Terkadang, ruang kelas kita belum mampu menerima cerita sejarah yang berbeda dengan sejarah mainstream. Perspektif sejarah yang begitu luas, kemudian disempitkan dalam satu konstruksi saja. Masih sedikit pendidik yang mau memfasilitasi peserta didik “membuat” sejarahnya sendiri. Jika peserta didik bisa difasilitasi dengan cara yang demikian, diharapkan bisa bertumbuh rasa kecintaan mereka, karena mereka yang membuat sejarahnya sendiri.

Membangun Akar Identitas 

Identitas berakar dari konsep modern dan juga berakar dari sejarah. Karena sejarah sendiri merupakan proses belajar mengenai identitas diri dan juga rasa memiliki.
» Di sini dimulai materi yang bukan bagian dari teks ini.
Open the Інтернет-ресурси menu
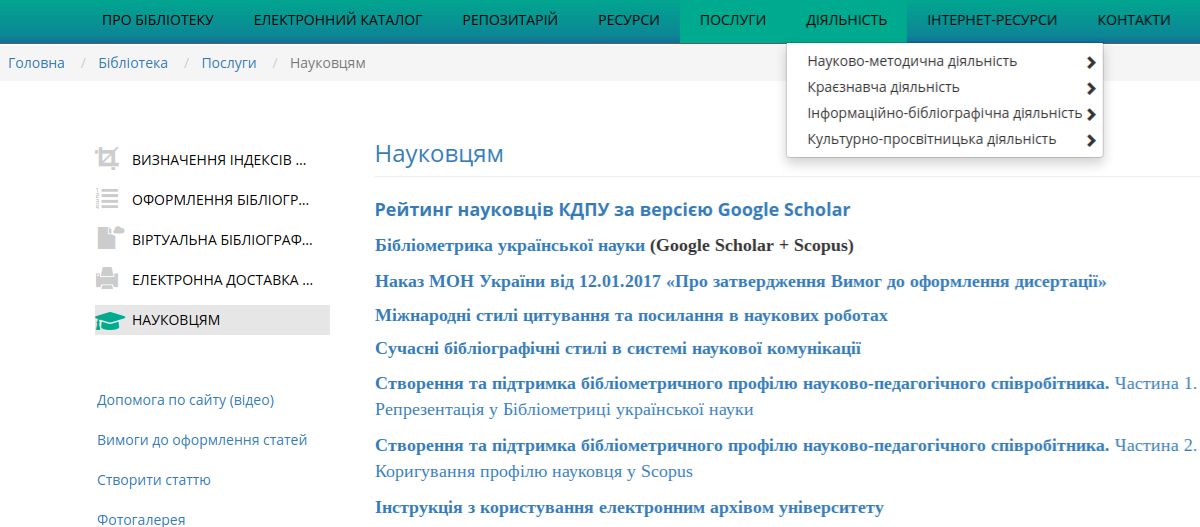1200x527 pixels. pyautogui.click(x=991, y=20)
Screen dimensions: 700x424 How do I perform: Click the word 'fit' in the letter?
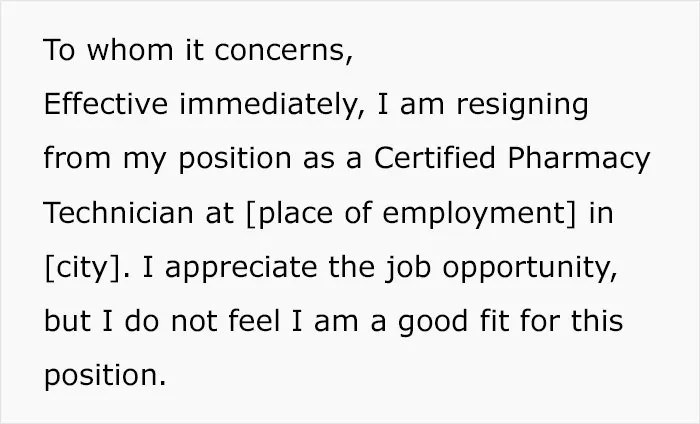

Apabila masyarakat tersebut tidak mengenal sejarah tempatnya, bagaimana ia bisa merasa memiliki identitas dan karakter yang khas sesuai?

Usaha mengenalkan materi lokal di ruang kelas bukan hanya soalan dari pendidik saja. Namun, perlu adanya usaha yang serius dan tersistematis dari pemerintah dan masyarakat. Hanya saja, selama ini usaha pemerintah hanya sebatas mengangkat hal-hal yang superfisial dan bersifat simbolik seperti kesenian dan tari, namun belum bisa mengintegrasikannya dalam bentuk-bentuk mata pelajaran yang diajarkan di ruang kelas. Idealnya, setiap wilayah memiliki museum-museum dan arsip mengenai wilayahnya sendiri. Sebagai sumber belajar apabila anak-anak dan masyarakat hendak belajar mengenai dirinya sendiri.

Setelah usaha menghidupkan lagi semangat lokal, maka sudah saatnya pendidik juga mulai berkolaborasi untuk menyisipkan materi-materi kelokalan agar tidak menjadikan peserta didik tercerabut dari akar budayanya.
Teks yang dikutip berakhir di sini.